Collective biography of Jewish doctors in Muslim Spain

A new book by Professor Efraim Lev focuses on  600 Jewish doctors  who lived in Islamic Spain in the Middle Ages. Review in the Jerusalem Post by Kenneth Collins: (with thanks: Jeremy)

A fragment from the Cairo Geniza

Using Geniza records and fragments along with extant medieval Muslim Arabic sources Lev has been able to present information on the lives of more than 600 Jewish physicians and pharmacists in the Islamic world of the Middle Ages. 

 He employs the technique of “prosopography,” a study that identifies and relates a group of persons or characters within a particular historical context, to create “a collective biography.” This shows how these practitioners functioned as they cared for Jewish, Christian and Muslim patients in the Islamic world, which stretched from Morocco and Andalusia to Iraq and Iran.

 Jewish physicians and pharmacists had mainly good relations with Christian and Muslim colleagues, and medical students of the three faiths learned together in the eastern Muslim lands, often in hospitals and at other times within family networks.
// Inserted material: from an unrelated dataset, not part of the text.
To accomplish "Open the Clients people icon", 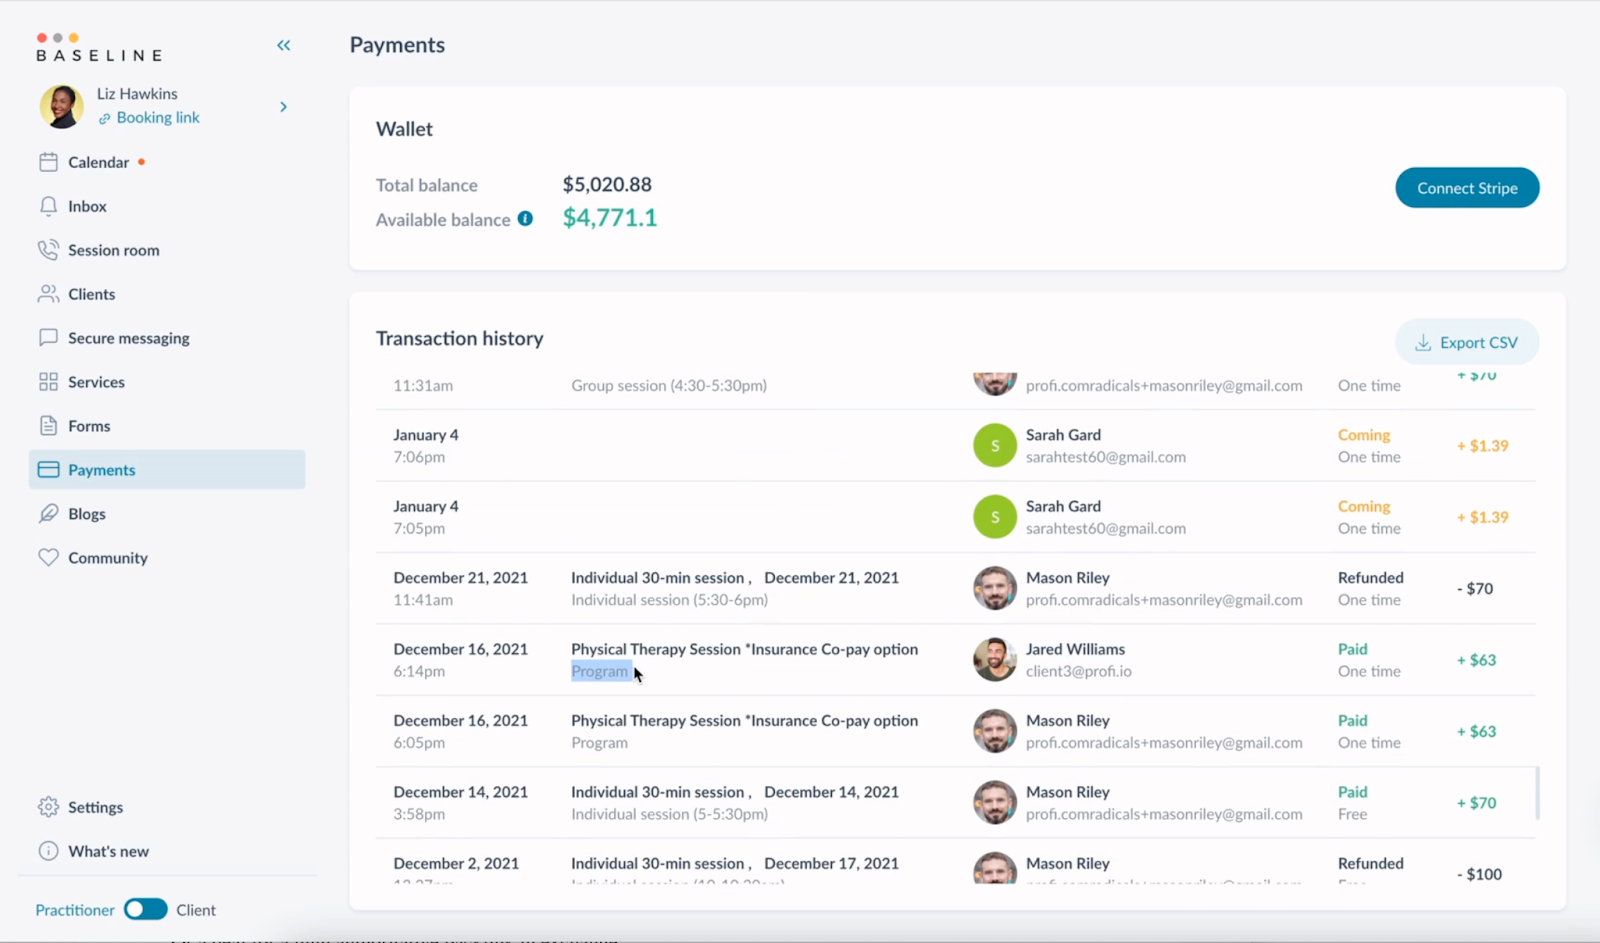I will click(48, 293).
Jews were attracted to the medical profession.

 Medicine carried prestige and offered opportunity where other scholarly options were closed to them.

 These physicians were literate in Arabic and Hebrew and had access to medical libraries. Even during times of restrictions on Jewish doctors, Muslim rulers and the public still consulted them.

 This work brought Jewish physicians close to the center of power and some Jewish court physicians were killed in court intrigues.